##### Supplied data

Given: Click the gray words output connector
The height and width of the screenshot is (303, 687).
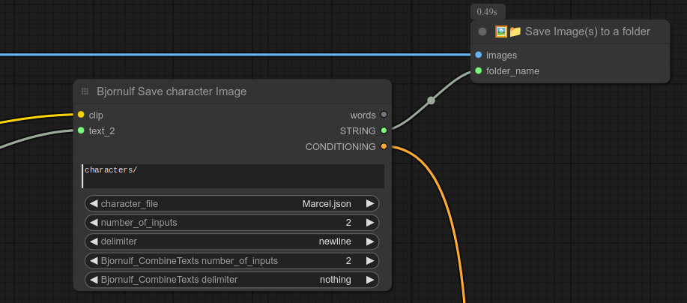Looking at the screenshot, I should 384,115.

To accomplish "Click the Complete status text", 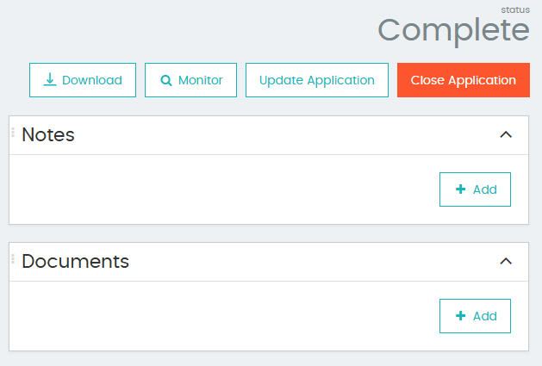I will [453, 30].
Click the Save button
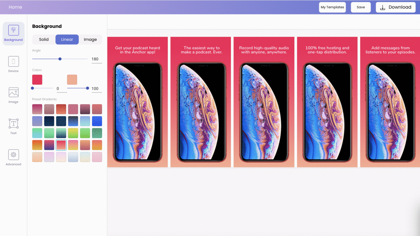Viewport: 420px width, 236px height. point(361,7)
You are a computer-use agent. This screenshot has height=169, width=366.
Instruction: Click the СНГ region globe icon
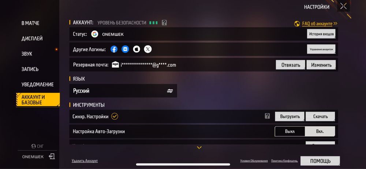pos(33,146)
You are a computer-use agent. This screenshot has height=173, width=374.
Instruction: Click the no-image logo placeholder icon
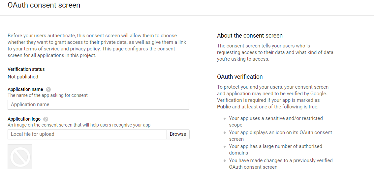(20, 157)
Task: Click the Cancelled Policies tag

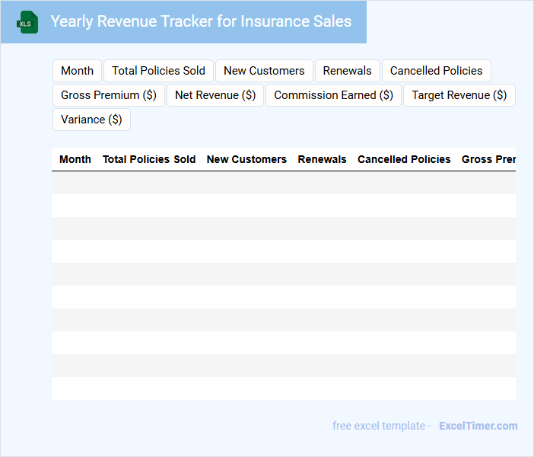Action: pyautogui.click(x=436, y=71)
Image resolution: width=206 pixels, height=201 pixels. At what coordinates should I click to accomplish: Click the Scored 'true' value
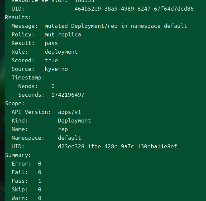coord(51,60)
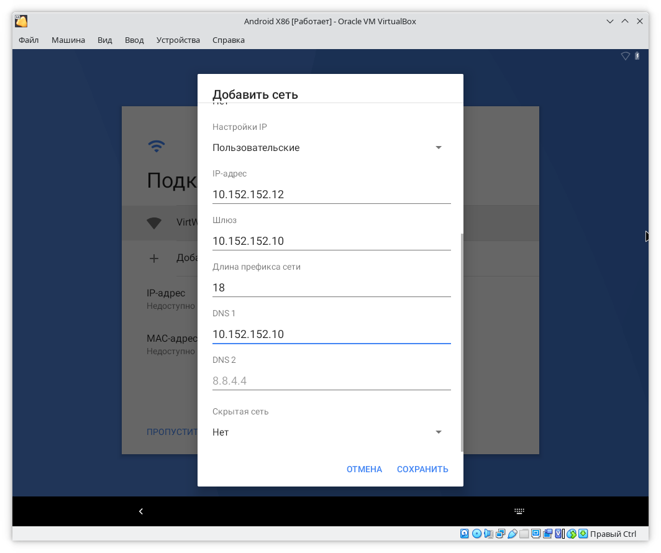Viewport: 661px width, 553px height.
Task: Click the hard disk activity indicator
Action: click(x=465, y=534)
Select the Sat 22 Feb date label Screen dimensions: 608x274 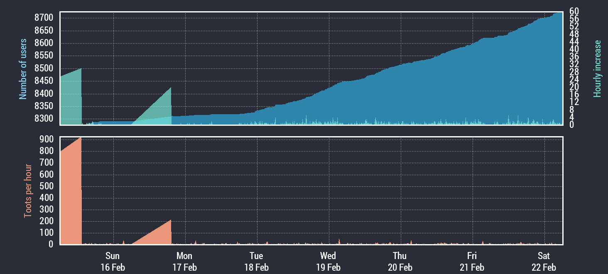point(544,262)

##########

Search the records line by line for the word "agent" and copy every line where it appears.

You are a computer-use agent. This screenshot has height=169, width=366.
You are a computer-use agent. This screenshot has height=173, width=374.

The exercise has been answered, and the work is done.